Please print nothing but the lines from the one containing "The image size is (592, 391)." to the final line below, exactly, and no pictures.

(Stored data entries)

|---|

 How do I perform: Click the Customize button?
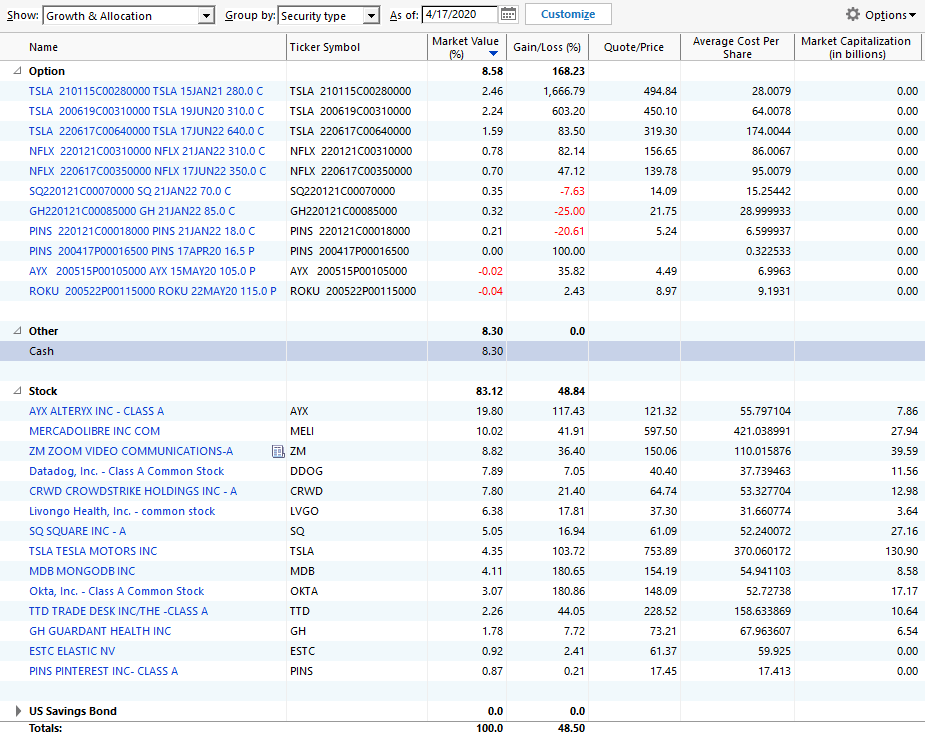point(568,14)
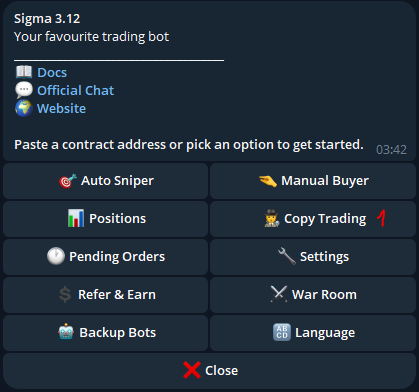Click the bar chart icon on Positions
The image size is (419, 392).
76,219
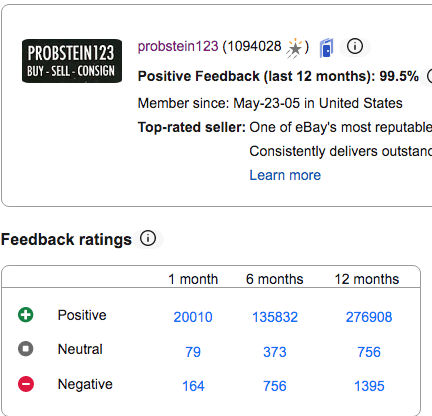The width and height of the screenshot is (432, 416).
Task: View 276908 positive ratings for 12 months
Action: (369, 317)
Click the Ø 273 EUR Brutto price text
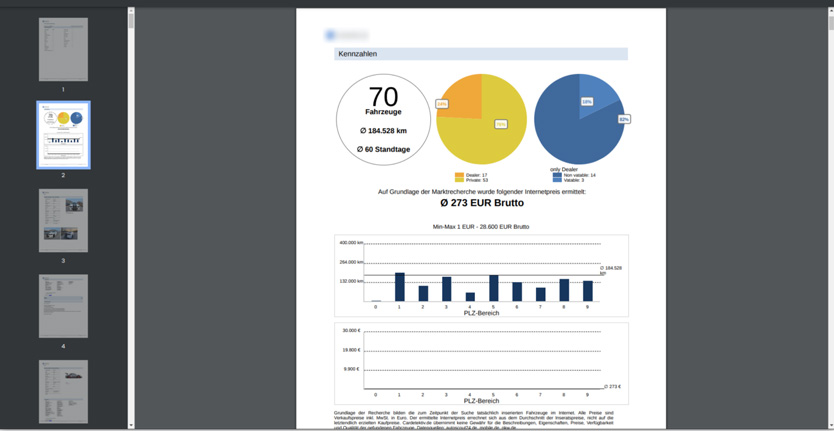Screen dimensions: 834x431 point(481,203)
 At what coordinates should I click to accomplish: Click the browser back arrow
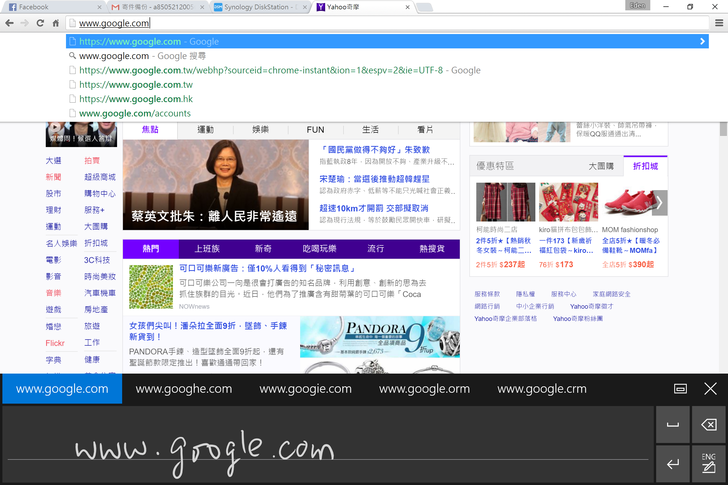click(x=9, y=22)
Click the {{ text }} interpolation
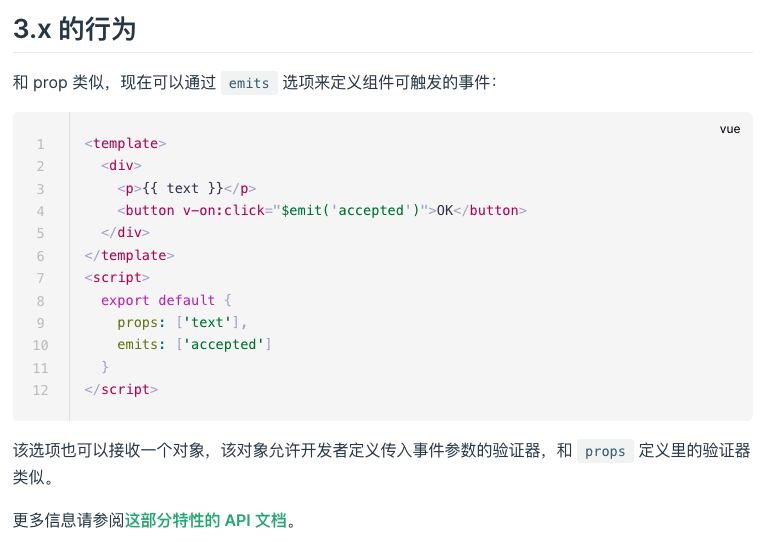The image size is (766, 542). coord(183,188)
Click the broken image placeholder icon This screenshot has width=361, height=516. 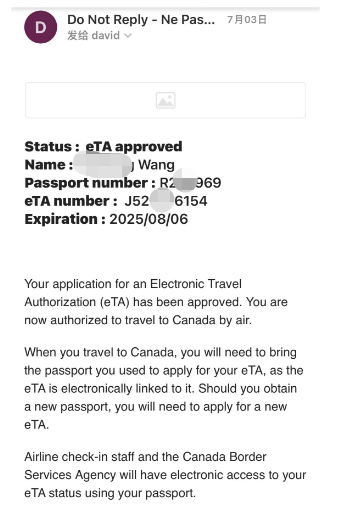pyautogui.click(x=166, y=100)
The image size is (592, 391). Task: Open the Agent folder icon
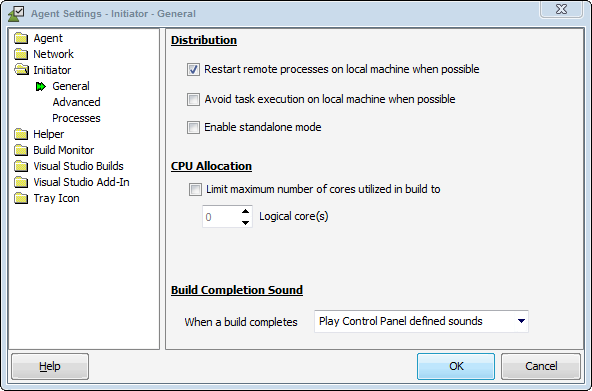click(21, 38)
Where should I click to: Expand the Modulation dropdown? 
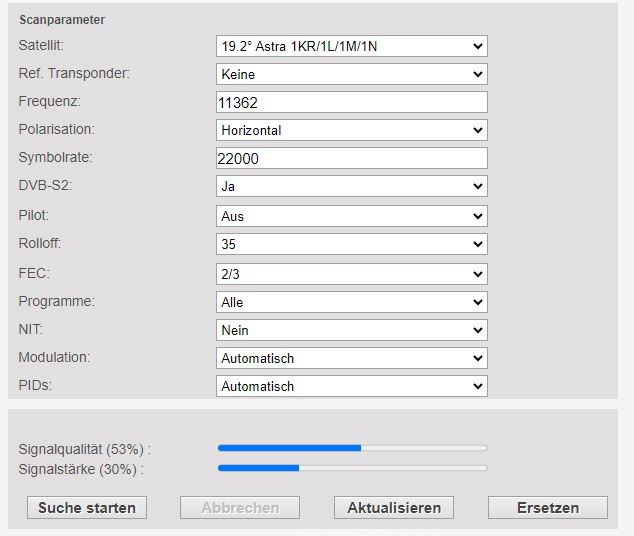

|---|

» **The completed task**:
The image size is (592, 391). Task: Open the Agent folder icon
click(21, 38)
Where should I click to: Expand the Modulation dropdown? 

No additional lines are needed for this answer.